The Rhodes Scholarship is one of the world's most prestigious international study awards; recipients include former US president Bill Clinton, astronomer Edwin Hubble and Australian Nobel Laureate Howard Florey.
It isn't easy to win one: students must display leadership, integrity, community spirit and energy and be outstanding academics. In Hong Kong, Chinese University students have far outpaced their peers in the rigorous selection process, with 11 of the last 16 annual awards going to them - that's more than two thirds.
It's an enviable record, and one that has provoked envy - and questions. Academics at other universities ask whether the location of the Rhodes Trust secretariat for Hong Kong - within CUHK's office of admissions and financial aid - could have influenced the university's success in winning postgraduate scholarships to the University of Oxford.
Chinese University and the Rhodes Selection Committee in Hong Kong vigorously reject any suggestion of favouritism; CUHK students win more awards, they say, because more of them apply.

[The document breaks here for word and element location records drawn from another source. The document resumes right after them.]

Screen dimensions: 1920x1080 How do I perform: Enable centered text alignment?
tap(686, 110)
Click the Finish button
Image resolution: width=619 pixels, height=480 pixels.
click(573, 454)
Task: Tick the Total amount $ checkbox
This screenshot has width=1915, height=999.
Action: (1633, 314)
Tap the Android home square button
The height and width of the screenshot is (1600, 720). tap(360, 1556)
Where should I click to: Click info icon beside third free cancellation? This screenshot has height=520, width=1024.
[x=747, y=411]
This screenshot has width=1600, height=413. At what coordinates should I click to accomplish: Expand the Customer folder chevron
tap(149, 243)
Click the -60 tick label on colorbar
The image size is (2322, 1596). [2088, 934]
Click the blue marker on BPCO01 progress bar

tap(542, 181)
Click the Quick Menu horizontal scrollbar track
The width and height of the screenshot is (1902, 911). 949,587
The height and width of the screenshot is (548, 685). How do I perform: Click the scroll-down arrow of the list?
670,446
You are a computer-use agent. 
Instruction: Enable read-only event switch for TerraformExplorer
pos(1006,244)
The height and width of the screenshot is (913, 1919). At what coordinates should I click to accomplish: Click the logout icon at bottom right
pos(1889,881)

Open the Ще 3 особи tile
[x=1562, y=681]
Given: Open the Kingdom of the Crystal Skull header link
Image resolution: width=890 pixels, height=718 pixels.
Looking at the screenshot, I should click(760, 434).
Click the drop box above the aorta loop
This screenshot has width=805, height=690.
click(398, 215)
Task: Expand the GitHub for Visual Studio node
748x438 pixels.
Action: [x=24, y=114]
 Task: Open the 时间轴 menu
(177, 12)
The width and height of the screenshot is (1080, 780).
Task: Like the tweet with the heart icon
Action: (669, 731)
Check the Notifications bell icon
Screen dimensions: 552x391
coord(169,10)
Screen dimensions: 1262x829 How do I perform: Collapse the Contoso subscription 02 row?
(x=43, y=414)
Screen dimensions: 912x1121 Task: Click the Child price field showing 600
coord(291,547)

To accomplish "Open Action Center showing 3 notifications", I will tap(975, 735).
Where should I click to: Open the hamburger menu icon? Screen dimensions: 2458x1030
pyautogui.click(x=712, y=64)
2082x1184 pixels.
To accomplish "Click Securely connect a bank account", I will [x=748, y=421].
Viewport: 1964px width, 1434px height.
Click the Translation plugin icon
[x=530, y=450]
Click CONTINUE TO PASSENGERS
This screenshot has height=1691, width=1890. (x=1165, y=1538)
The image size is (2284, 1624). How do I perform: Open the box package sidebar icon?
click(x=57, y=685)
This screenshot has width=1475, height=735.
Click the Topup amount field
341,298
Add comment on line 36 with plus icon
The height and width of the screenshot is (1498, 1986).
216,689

'People from other universities have complained,' said Grace Chow, director of admissions and financial aid at Chinese University, and also administrator of the Rhodes Scholarship. 'This is so unfair. We have been doing this on a voluntary basis. The other universities have representatives on the committee. They could also say: 'Mrs Chow, please give the secretariat back to us'.'
Chinese University has administered the scholarship since 1995. Previously, it was jointly run by CUHK and the University of Hong Kong, which hosted the secretariat in alternate years.